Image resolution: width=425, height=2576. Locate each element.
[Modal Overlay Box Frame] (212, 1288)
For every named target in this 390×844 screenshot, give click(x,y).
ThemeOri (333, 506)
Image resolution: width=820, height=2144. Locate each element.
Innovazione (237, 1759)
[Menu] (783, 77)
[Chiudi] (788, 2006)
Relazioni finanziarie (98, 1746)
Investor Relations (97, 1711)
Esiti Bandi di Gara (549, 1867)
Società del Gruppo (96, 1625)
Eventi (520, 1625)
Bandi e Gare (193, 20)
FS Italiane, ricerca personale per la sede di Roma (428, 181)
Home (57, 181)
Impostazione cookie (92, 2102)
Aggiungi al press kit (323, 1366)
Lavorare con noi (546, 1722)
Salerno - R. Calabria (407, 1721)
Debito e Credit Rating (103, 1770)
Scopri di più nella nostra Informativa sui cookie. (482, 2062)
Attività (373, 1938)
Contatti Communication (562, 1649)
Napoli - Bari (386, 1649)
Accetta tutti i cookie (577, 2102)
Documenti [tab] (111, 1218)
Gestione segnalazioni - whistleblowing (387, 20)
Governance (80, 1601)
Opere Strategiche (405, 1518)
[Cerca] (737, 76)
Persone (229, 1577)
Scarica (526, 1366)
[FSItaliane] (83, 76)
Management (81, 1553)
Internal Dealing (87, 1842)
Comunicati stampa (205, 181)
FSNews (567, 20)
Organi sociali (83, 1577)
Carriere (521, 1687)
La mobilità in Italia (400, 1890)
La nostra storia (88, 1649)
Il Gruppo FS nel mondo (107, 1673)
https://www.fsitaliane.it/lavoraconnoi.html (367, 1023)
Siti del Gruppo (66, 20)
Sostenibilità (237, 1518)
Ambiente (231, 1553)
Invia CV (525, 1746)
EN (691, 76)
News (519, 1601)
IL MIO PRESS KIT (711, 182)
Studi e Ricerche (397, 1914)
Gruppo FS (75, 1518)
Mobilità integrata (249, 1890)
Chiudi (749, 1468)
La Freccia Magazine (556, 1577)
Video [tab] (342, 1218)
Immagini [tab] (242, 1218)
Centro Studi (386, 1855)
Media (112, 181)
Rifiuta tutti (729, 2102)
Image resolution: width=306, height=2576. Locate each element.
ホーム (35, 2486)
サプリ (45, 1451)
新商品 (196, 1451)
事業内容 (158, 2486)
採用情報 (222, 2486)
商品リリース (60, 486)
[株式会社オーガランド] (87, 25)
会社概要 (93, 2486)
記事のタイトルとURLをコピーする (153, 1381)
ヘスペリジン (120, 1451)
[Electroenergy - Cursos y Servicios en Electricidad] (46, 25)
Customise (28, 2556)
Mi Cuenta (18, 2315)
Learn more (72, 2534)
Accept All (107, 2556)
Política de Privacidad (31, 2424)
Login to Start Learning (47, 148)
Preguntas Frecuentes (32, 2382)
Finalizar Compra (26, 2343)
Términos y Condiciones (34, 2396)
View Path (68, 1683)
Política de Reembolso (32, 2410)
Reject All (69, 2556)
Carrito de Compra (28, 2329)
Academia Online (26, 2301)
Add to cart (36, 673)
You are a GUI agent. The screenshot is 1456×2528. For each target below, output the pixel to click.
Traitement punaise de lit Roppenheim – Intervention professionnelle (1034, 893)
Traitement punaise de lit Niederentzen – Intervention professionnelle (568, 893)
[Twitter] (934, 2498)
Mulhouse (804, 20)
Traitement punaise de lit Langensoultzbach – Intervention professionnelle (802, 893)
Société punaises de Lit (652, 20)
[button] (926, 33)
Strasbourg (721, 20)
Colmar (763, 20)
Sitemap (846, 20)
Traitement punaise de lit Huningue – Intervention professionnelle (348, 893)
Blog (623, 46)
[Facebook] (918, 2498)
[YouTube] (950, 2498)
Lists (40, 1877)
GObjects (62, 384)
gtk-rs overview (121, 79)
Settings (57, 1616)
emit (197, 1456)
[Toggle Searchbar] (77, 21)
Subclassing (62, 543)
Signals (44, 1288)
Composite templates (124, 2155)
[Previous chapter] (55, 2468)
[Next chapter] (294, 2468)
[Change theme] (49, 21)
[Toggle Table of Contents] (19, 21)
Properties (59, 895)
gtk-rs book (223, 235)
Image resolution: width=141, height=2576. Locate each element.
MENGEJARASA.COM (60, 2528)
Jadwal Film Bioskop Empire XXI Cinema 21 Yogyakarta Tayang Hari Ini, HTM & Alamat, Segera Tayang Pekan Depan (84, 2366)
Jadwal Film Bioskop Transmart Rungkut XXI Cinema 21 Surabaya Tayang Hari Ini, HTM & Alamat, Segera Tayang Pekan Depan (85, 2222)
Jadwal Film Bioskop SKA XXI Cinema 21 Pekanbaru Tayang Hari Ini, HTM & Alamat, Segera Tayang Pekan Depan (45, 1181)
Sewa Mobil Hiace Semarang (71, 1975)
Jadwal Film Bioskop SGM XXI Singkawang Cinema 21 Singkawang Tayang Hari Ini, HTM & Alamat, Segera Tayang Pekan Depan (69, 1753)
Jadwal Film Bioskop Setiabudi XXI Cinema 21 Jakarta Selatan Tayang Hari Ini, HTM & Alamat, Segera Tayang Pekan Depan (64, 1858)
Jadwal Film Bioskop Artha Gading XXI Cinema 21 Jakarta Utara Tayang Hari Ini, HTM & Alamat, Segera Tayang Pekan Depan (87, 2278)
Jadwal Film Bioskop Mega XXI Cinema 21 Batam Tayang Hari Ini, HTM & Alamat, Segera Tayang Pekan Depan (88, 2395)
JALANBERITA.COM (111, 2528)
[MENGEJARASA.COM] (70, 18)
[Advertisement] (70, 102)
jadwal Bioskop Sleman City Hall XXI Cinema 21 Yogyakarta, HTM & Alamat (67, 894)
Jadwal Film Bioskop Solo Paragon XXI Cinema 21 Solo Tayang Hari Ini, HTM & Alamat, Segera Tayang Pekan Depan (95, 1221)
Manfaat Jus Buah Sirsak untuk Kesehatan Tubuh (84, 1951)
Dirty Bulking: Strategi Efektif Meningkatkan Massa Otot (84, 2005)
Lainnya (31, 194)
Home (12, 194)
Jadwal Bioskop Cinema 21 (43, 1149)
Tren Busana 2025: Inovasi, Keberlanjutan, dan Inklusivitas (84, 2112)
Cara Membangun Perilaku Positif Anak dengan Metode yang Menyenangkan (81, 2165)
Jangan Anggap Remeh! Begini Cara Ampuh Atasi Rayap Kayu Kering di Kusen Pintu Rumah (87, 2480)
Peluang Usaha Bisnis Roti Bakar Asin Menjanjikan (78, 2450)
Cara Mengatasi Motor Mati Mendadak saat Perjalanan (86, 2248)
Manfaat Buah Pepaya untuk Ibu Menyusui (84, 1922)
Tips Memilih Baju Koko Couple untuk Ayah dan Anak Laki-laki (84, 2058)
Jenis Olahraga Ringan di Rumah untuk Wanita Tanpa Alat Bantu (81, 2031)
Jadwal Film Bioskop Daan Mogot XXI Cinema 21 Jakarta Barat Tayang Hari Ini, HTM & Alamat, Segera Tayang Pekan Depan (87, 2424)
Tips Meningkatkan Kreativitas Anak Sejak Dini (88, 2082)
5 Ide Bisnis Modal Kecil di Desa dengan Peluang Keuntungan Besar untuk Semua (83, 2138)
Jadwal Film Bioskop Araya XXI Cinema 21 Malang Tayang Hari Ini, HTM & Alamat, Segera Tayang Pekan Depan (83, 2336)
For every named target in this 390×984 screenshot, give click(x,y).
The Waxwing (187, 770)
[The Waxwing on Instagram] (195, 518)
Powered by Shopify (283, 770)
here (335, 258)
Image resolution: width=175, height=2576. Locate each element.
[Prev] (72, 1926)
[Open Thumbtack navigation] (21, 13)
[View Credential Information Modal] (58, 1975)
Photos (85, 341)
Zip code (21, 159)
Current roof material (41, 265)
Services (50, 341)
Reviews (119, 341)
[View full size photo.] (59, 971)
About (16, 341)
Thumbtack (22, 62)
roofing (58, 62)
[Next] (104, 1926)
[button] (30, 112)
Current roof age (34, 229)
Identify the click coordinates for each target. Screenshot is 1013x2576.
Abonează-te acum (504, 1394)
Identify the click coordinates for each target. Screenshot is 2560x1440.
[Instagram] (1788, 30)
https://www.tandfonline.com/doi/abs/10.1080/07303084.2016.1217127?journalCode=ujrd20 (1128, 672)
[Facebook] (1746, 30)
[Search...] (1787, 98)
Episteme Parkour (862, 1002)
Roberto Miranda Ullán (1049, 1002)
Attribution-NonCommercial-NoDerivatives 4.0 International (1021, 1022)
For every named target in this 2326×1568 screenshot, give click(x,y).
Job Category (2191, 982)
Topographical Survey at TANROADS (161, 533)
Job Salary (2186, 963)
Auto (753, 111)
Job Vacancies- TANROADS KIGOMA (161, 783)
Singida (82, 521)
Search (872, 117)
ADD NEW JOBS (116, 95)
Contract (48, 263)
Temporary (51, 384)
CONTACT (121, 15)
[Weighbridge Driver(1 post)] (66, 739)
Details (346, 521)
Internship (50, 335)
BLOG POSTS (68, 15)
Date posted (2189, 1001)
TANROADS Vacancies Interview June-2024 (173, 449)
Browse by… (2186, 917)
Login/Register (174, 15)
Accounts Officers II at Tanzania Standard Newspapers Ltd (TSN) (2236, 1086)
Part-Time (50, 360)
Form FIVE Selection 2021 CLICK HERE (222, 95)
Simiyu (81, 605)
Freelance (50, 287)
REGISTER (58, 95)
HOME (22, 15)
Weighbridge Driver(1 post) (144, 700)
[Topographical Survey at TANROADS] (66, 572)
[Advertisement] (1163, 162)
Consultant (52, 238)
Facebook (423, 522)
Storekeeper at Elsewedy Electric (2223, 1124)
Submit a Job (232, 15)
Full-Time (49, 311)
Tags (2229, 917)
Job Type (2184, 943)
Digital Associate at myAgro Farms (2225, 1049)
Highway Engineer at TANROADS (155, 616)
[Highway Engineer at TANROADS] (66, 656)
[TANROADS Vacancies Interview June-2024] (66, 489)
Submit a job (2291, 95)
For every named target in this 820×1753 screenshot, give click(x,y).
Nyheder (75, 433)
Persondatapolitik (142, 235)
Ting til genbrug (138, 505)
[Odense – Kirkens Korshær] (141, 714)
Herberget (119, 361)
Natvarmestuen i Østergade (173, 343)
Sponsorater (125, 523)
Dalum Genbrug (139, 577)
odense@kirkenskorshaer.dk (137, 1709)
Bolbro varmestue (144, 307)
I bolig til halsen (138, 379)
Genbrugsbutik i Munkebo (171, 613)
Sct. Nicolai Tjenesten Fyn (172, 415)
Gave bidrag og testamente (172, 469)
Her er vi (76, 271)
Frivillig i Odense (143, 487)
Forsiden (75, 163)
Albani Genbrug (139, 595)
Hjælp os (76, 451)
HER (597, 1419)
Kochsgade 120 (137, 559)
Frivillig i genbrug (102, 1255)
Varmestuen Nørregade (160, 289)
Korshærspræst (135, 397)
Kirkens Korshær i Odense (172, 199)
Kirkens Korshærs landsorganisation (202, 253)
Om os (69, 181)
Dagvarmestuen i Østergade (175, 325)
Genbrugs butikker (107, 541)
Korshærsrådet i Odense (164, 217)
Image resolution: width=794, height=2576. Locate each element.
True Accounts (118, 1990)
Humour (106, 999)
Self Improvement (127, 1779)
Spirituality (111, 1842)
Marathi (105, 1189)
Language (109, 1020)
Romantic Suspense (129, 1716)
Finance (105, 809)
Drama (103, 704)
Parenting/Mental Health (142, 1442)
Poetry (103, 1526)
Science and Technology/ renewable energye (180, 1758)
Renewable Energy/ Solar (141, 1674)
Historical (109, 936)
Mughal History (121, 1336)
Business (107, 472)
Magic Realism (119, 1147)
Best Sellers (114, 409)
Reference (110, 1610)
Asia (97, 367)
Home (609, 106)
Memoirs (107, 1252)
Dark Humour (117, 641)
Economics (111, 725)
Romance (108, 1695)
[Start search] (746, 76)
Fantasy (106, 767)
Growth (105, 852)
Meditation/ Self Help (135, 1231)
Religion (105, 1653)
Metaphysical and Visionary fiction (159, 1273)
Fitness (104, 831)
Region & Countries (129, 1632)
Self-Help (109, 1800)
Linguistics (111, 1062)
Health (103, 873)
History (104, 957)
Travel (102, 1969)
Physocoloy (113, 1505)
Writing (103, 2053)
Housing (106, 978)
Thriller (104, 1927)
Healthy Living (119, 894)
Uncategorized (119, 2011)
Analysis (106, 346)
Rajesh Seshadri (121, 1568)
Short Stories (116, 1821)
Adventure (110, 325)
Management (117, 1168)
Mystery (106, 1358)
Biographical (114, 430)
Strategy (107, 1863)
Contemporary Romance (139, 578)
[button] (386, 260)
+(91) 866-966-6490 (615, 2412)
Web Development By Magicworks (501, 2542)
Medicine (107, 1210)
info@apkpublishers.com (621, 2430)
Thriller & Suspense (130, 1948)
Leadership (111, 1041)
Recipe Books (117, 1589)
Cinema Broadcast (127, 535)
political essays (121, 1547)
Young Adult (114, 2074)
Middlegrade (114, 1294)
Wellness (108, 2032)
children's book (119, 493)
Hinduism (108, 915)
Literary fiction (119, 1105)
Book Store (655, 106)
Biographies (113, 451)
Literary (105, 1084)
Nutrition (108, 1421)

▸ **ASSIGNMENT**
Of all the entries above, output exactly the lines between the one holding "For every named target in this 390×984" and the one holding "[button] (30, 112)", inclusive.

▸ **SOLUTION FOR THIS EXERCISE**
For every named target in this 390×984 screenshot, give click(x,y).
The Waxwing (187, 770)
[The Waxwing on Instagram] (195, 518)
Powered by Shopify (283, 770)
here (335, 258)
Image resolution: width=175, height=2576. Locate each element.
[Prev] (72, 1926)
[Open Thumbtack navigation] (21, 13)
[View Credential Information Modal] (58, 1975)
Photos (85, 341)
Zip code (21, 159)
Current roof material (41, 265)
Services (50, 341)
Reviews (119, 341)
[View full size photo.] (59, 971)
About (16, 341)
Thumbtack (22, 62)
roofing (58, 62)
[Next] (104, 1926)
[button] (30, 112)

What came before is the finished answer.